▶ [Stored records]:
#####

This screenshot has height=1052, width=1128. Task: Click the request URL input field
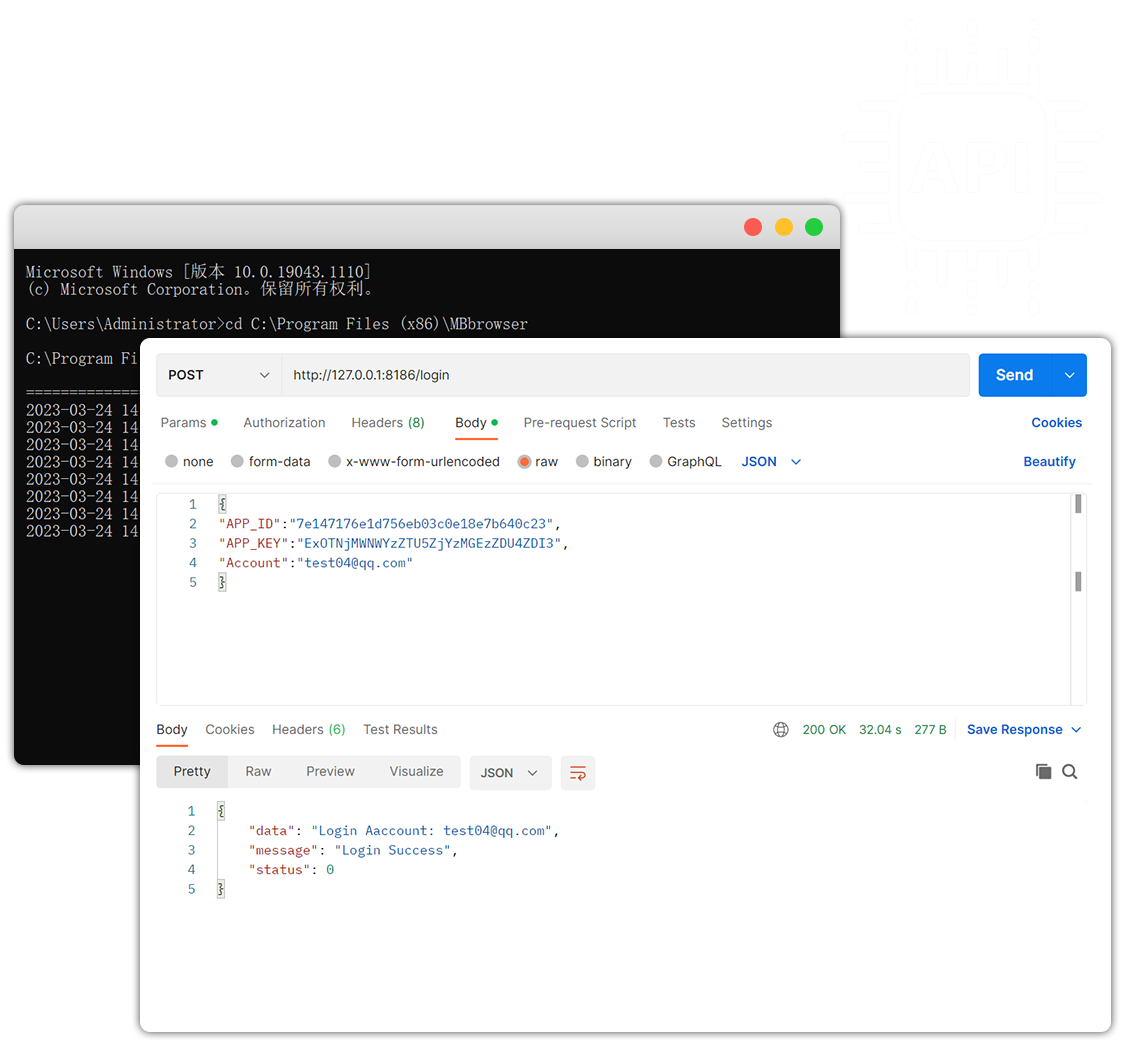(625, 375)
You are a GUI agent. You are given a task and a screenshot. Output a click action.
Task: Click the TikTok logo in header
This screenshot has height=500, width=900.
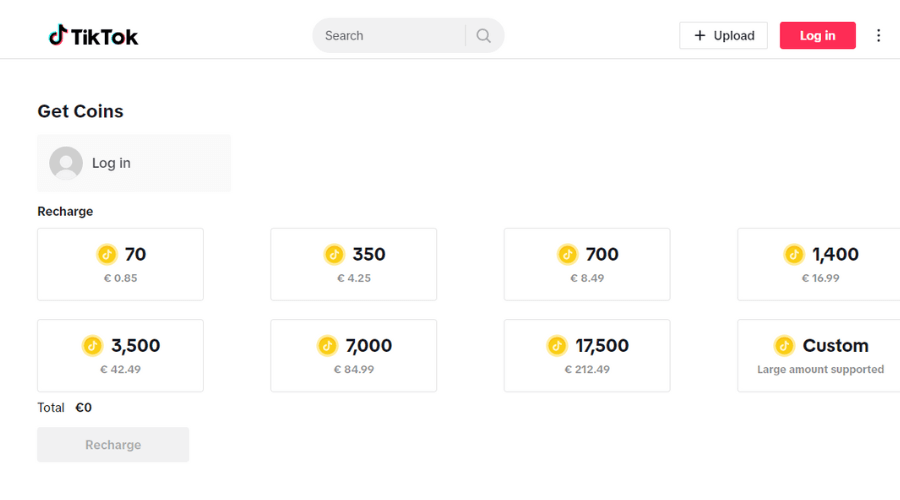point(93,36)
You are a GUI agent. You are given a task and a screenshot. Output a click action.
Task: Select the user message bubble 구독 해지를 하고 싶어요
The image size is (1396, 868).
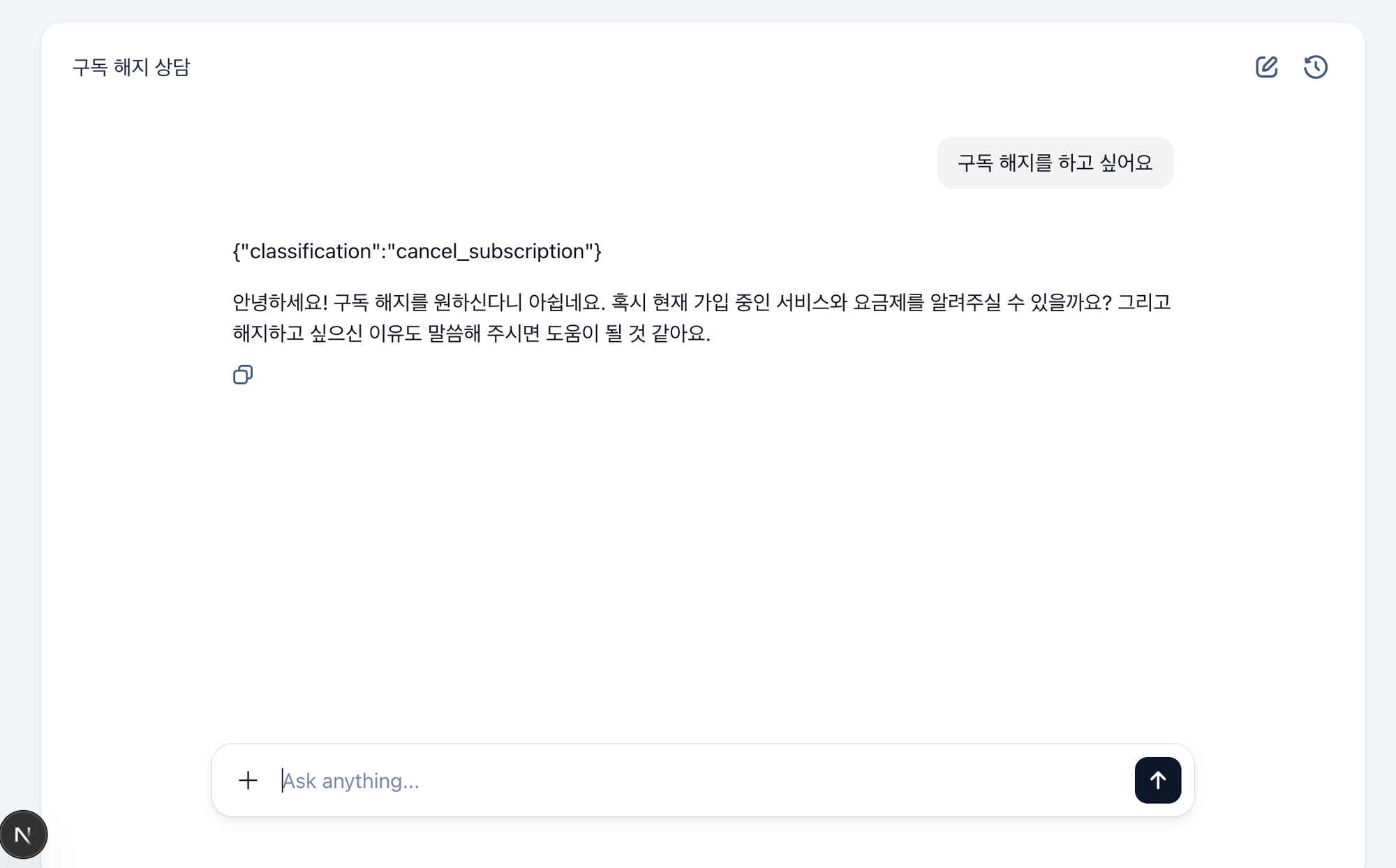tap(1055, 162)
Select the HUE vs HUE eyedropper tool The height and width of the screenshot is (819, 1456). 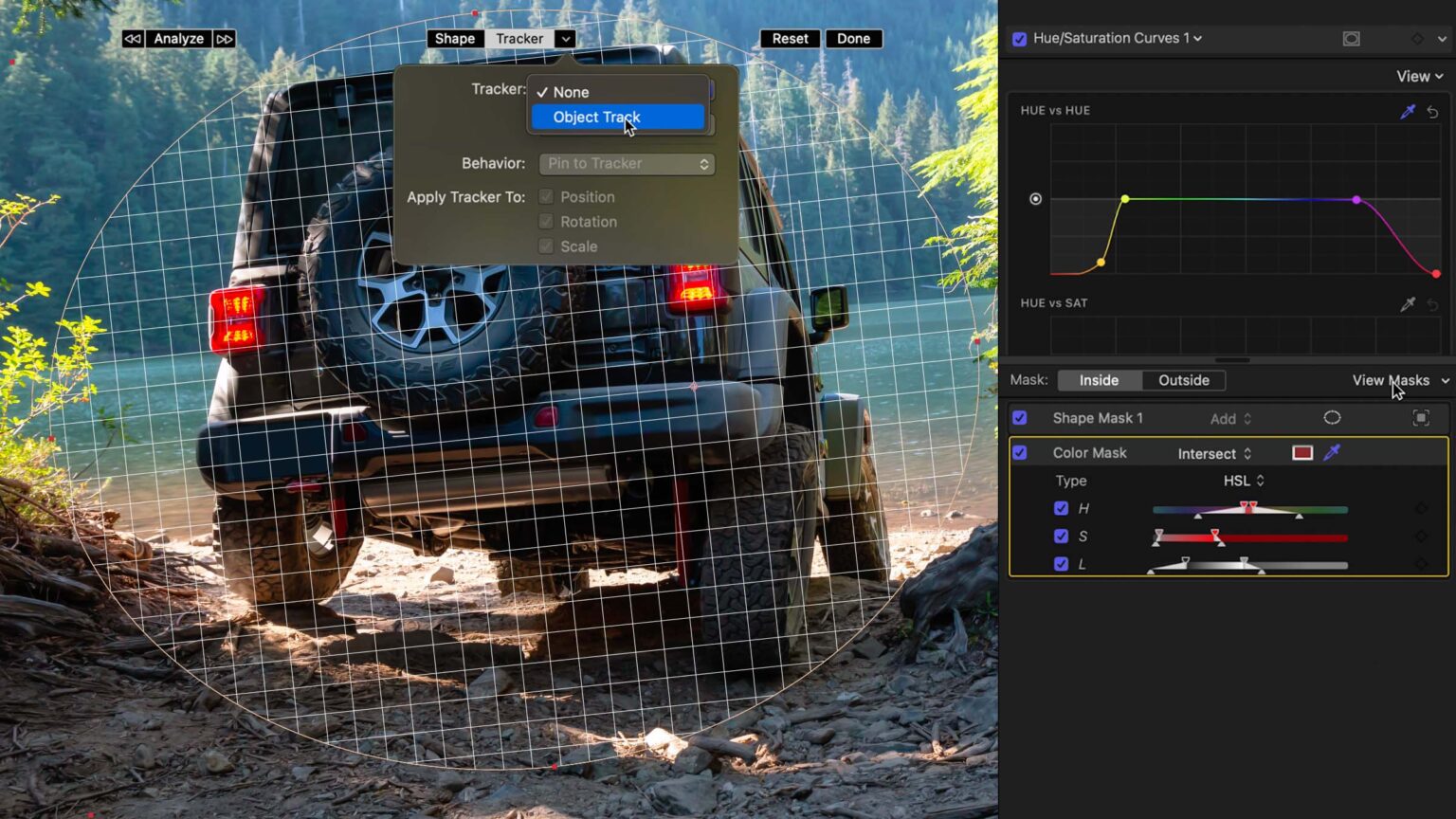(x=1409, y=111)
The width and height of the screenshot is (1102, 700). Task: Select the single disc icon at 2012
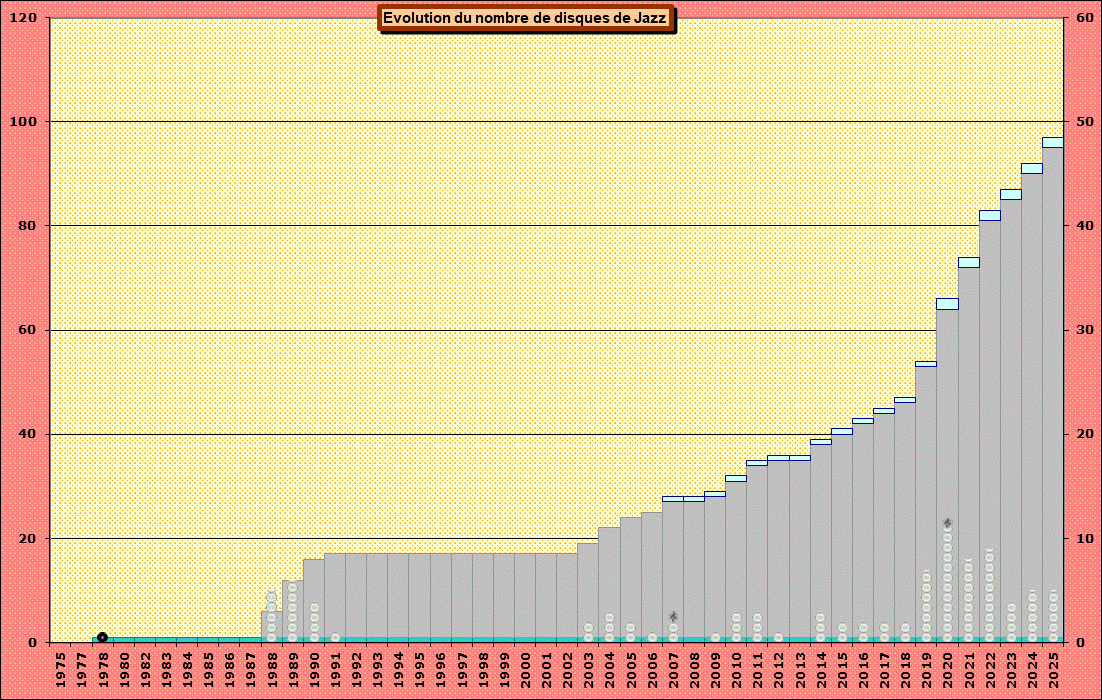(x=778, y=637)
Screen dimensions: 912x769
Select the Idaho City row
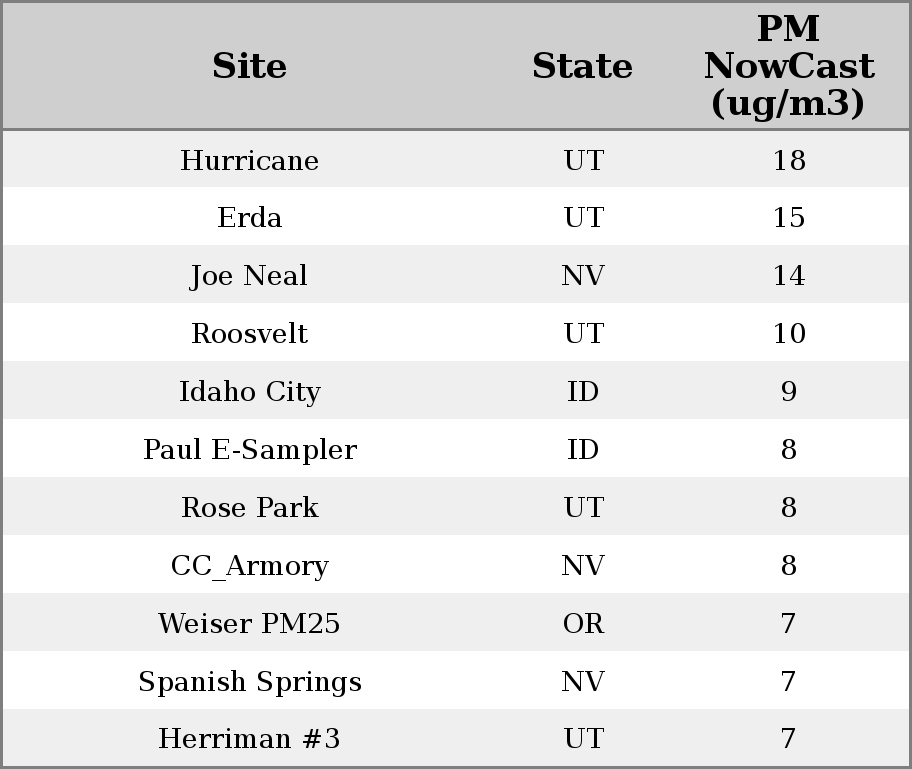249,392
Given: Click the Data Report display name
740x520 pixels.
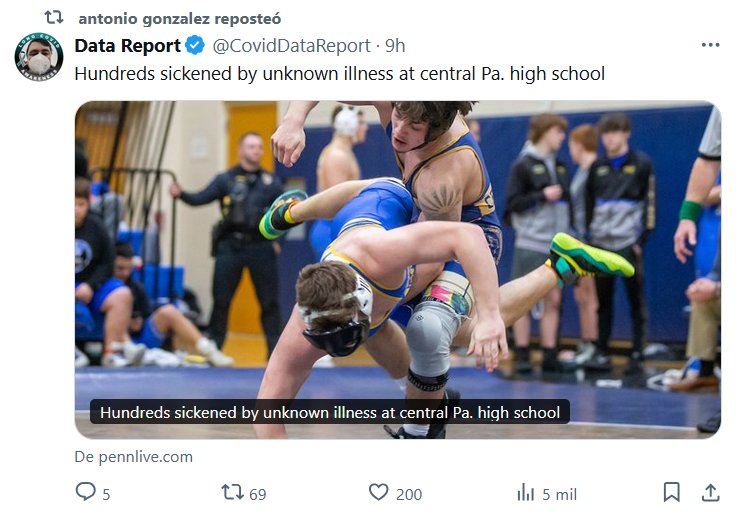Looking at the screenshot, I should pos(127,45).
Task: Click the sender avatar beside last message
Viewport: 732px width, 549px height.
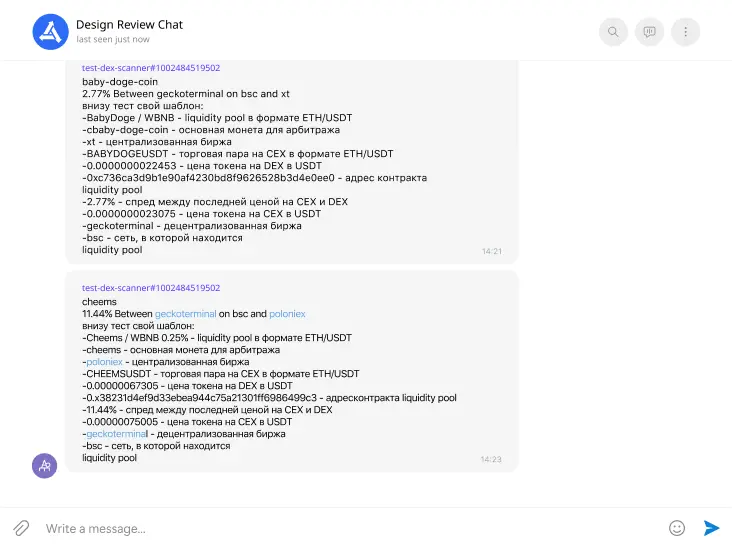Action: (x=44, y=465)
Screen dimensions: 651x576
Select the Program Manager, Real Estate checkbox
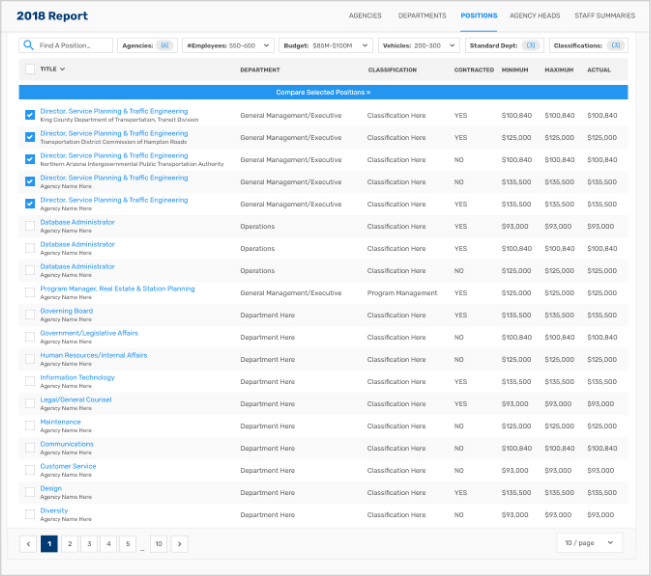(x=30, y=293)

#####

▶ [Exercise requirements]:
Without the pictures, transcribe the lines from the one containing "Screen dimensions: 651x576" through the end of the data, exactly and only those.

▶ [The completed task]:
Screen dimensions: 651x576
Select the Program Manager, Real Estate checkbox
(x=30, y=293)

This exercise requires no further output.